Había decidido deshacer el hielo, puesto que quería ahorrarse la catedra, y supuso que pronto todos lo sabrían. Se divirtió un rato observándola, incluso derritió un poco el hielo para que se resbalara, justo cuando tropezó decidió entrar. Ella se quitó el equipamiento algo frustrada, no se movió de donde estaba, lugar que quedaba al lado de su cama bajando un par de escalones, no se percató cuando entro judal

-tonto- murmuro, el que se había acercado con sigilo supuso que eso era por su persona, así que asustándola de nuevo la abrazo por la espalda

- ¿a quién estas llamando tonto? - le susurró al oído

- ¡judal! -grito lo más silenciosa que pudo, por el nuevo susto- ¿estas decidido a traumarme o qué?
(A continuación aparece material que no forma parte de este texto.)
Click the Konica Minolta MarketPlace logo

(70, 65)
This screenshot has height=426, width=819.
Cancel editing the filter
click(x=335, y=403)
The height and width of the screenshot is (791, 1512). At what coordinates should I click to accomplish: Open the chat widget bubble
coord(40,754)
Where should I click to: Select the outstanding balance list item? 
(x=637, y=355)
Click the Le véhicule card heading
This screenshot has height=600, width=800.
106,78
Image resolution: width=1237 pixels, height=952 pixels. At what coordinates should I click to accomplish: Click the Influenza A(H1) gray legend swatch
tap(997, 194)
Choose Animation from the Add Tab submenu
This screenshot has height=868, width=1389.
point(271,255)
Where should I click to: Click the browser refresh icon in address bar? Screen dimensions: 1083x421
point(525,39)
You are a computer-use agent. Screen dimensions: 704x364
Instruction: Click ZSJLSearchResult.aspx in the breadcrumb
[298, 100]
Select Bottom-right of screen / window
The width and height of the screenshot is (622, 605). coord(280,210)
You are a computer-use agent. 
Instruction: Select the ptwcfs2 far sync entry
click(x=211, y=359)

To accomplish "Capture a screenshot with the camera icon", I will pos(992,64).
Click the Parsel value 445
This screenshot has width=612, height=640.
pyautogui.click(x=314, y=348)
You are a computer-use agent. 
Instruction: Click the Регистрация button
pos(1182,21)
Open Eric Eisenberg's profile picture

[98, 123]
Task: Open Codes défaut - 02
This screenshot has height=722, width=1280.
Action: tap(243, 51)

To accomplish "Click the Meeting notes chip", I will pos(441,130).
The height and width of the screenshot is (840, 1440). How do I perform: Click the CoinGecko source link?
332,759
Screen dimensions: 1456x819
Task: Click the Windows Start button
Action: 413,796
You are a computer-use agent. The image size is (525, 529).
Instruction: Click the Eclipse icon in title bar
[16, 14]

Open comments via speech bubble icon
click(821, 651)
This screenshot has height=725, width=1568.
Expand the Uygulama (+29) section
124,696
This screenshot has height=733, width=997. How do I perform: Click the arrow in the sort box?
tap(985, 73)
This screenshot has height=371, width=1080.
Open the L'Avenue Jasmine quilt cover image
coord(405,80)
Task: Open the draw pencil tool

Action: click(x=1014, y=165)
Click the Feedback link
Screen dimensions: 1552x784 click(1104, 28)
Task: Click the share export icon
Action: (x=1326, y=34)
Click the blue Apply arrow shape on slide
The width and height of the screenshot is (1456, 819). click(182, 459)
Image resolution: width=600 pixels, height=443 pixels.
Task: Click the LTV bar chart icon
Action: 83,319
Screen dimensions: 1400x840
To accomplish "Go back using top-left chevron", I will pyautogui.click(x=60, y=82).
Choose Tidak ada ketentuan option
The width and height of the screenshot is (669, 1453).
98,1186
-jaja, exagerada- se zafo de su agarre empujándolo

-me quieres explicar que paso aquí- señalaba el baño- lo he pensado desde que lo vi y no logro imaginar que pudo haber ocasionado esta escena

-sí, deberías preguntarle a tu cuidador

- ¿ka koubun? - judal se limitó a sonreír maliciosamente- ¿Qué paso?

-princesa- justo antes de que contestara ka koubun hizo acto de presencia llamando a la puerta- ¿puedo pasar? - kougyoku iba a decir que sí, pero recordó que judal no debería estar ahí

-no- se pegó a la puerta para que este no entrara

- ¿no? ¿está bien princesa?

-sí, pero…- intentaba pensar en una excusa- pero…- usualmente diría lo del baño pero esta estaba inaccesible- yo…- judal se ubicó a un costado de la puerta haciéndole señas de que se quedaría ahí, ella dudo que realmente lo hiciera, pero al no tener excusas abrió confiando en el

- ¿princesa? -ella lo vio atemorizada, no sabía que excusa dar para la negativa- porque…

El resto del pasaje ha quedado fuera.